Step 3: Understand the process for becoming a mentor

Protocols for starting in a mentorship program vary in each organization. However, you’ll likely undergo a background check and other types of vetting. There will also probably be some training.

The screening process with Big Brothers Big Sisters of Tampa Bay typically includes an hour-and-a-half interview that covers 17 pages of questions between a matching specialist and a potential mentor, Larger says. This is in addition to fingerprinting, a thorough background check and orientation training. Once everything is completed, the matching process between the “big” and the “little” starts. That in itself can take a while.

“We don’t match to match, just for numbers. That’s not what we’re about; we want a match to be successful. And that’s why some people may wait longer than others,” Larger says.

Although background checks are fairly standard when becoming a mentor, not all processes are as lengthy to get started. Check with the program to get a full list of what needs to happen before the mentoring gets underway.  

Not just one way to be a mentor

When Magri was growing up, her mentors were primarily her parents, she says.

Mentors are often thought of as someone outside the family who signs up through a program, but a lot of mentorship happens within the family unit, Hagan says.

You may be a mentor if you show up for a younger person as a caring neighbor, through a church or synagogue, she says.

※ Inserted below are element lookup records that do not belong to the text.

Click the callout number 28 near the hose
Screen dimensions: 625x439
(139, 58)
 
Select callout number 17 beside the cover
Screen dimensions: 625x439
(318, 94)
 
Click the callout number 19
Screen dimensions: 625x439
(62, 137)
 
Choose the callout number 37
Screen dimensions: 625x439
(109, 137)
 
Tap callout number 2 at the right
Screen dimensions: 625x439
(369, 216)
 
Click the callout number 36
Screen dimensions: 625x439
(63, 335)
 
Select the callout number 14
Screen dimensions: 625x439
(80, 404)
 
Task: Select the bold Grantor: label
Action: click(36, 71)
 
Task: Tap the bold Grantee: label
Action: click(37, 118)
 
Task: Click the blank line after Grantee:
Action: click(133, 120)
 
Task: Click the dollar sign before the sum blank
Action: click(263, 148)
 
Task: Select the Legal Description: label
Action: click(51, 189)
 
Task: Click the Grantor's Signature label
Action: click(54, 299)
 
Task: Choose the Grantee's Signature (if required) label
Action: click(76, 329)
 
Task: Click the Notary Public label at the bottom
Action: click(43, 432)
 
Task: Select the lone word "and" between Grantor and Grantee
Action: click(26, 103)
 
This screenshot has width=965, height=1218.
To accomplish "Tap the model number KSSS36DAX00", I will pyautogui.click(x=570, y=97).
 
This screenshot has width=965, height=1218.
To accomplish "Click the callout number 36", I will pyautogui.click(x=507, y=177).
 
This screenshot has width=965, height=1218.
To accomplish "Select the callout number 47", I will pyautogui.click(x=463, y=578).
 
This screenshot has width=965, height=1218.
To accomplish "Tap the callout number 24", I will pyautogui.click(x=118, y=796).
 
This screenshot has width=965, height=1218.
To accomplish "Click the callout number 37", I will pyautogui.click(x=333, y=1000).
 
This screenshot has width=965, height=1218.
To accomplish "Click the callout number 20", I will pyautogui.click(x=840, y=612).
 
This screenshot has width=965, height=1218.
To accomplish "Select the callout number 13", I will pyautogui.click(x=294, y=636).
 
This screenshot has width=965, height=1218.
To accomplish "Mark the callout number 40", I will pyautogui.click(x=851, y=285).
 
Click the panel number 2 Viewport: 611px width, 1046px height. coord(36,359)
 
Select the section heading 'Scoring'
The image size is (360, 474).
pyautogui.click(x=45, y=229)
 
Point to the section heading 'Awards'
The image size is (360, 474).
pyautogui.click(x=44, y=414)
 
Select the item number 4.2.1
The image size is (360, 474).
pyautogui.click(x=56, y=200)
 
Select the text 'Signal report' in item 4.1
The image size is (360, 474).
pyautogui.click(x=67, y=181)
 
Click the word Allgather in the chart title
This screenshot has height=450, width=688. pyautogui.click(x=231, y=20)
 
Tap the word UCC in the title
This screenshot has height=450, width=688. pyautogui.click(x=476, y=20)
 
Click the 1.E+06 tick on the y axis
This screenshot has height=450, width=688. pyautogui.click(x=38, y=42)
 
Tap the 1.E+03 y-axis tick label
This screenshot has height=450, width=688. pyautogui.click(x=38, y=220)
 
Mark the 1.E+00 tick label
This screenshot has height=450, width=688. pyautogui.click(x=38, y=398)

“So much of mentoring across the country comes from those kind of relationships that are happening outside of a program context,” Hagan says. Research by the nonprofit Mentor group shows that 38 percent of informal mentors were 50 or older, while the same demographic represented only 17 percent of mentors in structured programs.

“A lot of adults are mentors and don’t see themselves that way, which is kind of tragic, too, because not only [are they] not tapping into the power that they have to make an impact, but they also don’t [understand] the value for themselves of knowing the impact on people’s lives,” Hagan says.

Schlossberg says that in some ways, you may already be a mentor if you listen and help others in need to see options they may not have found for themselves.

Her work as a professor and as a volunteer with the Senior Friendship Centers in Sarasota, Florida, has been primarily with adults. She says needing a mentor doesn’t end at 18 or when your professional life stops.

“You need a mentor all through life. … You always need somebody to help you as you search for a new path,” Schlossberg says.